What you will do | For each entry, repeat the text exactly and omit any picture it holds.

(Data extracted from a collection)

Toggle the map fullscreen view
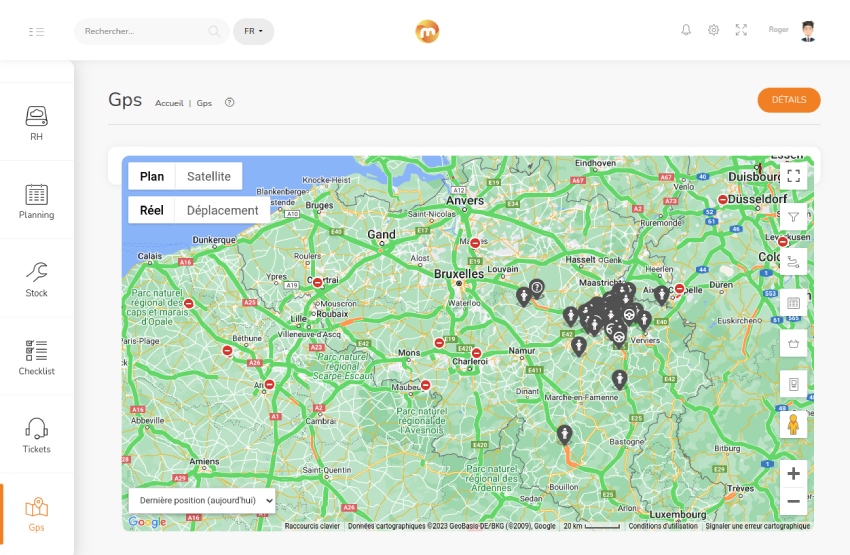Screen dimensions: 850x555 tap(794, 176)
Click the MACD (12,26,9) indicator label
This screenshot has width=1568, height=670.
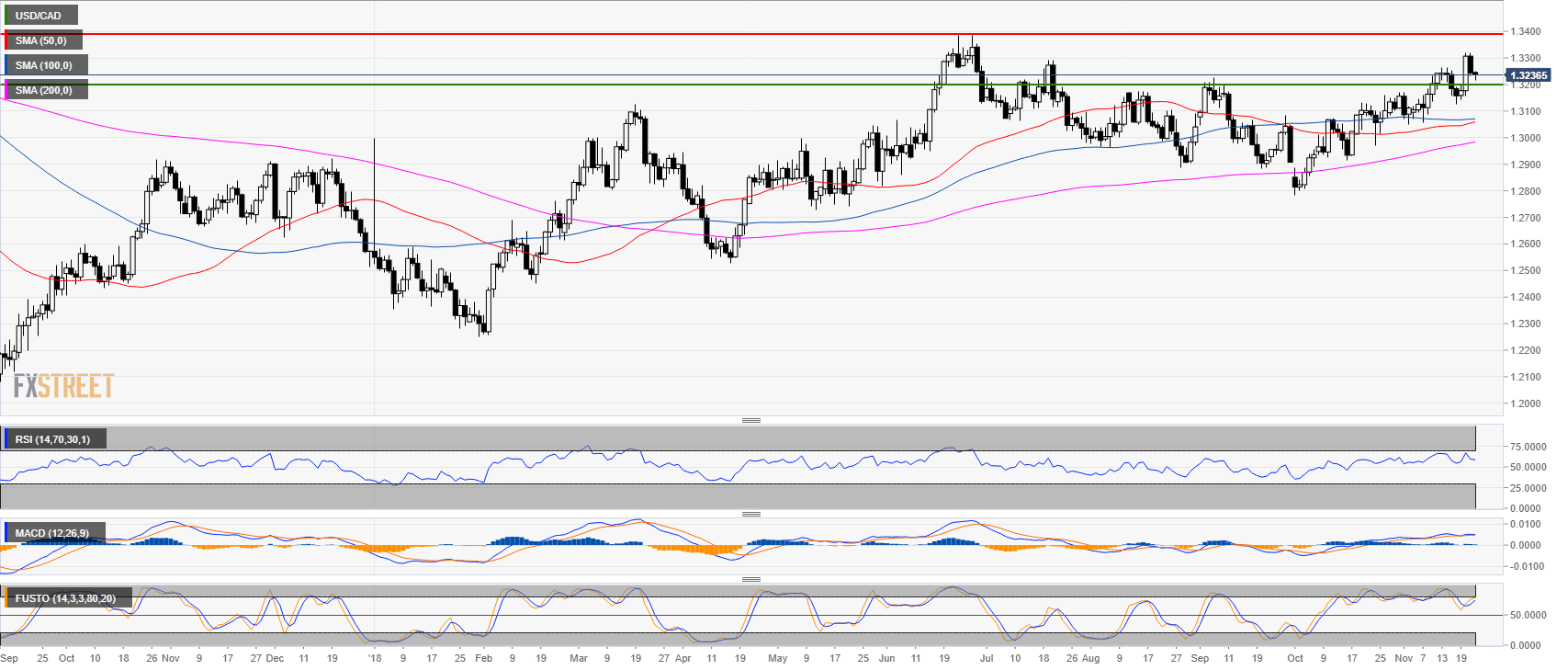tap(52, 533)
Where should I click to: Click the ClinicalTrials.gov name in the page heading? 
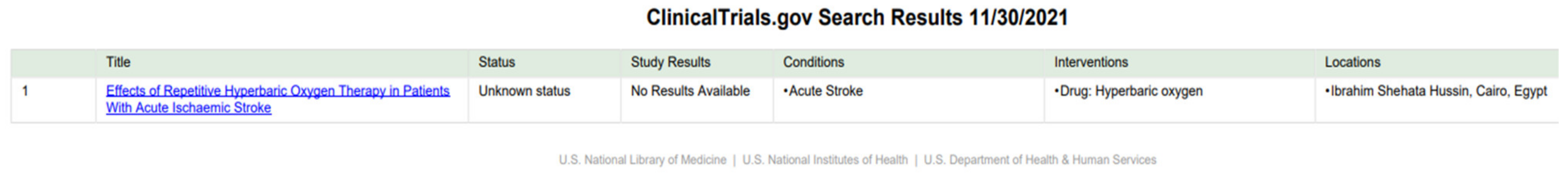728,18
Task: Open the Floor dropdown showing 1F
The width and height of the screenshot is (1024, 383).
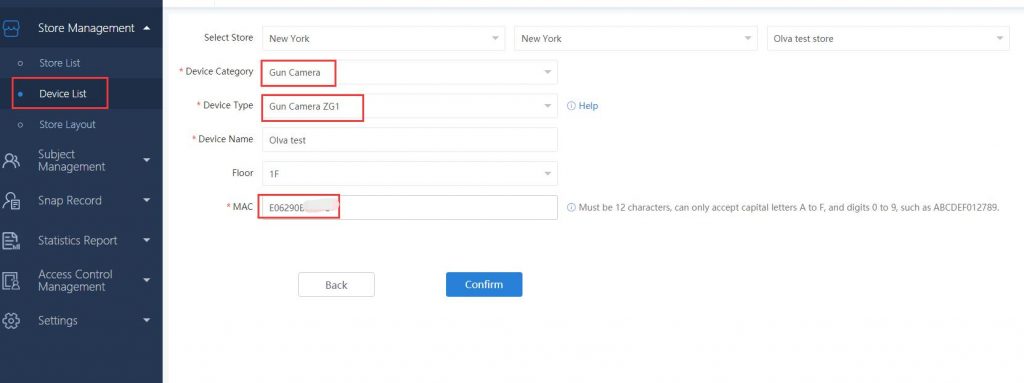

Task solution |
Toggle the map fullscreen view
Screen dimensions: 850x555 tap(794, 176)
Click the MACD (12,26,9) indicator label
This screenshot has width=1568, height=670.
tap(52, 533)
Where should I click to: Click the ClinicalTrials.gov name in the page heading? 
728,18
Task: Open the Floor dropdown showing 1F
The width and height of the screenshot is (1024, 383).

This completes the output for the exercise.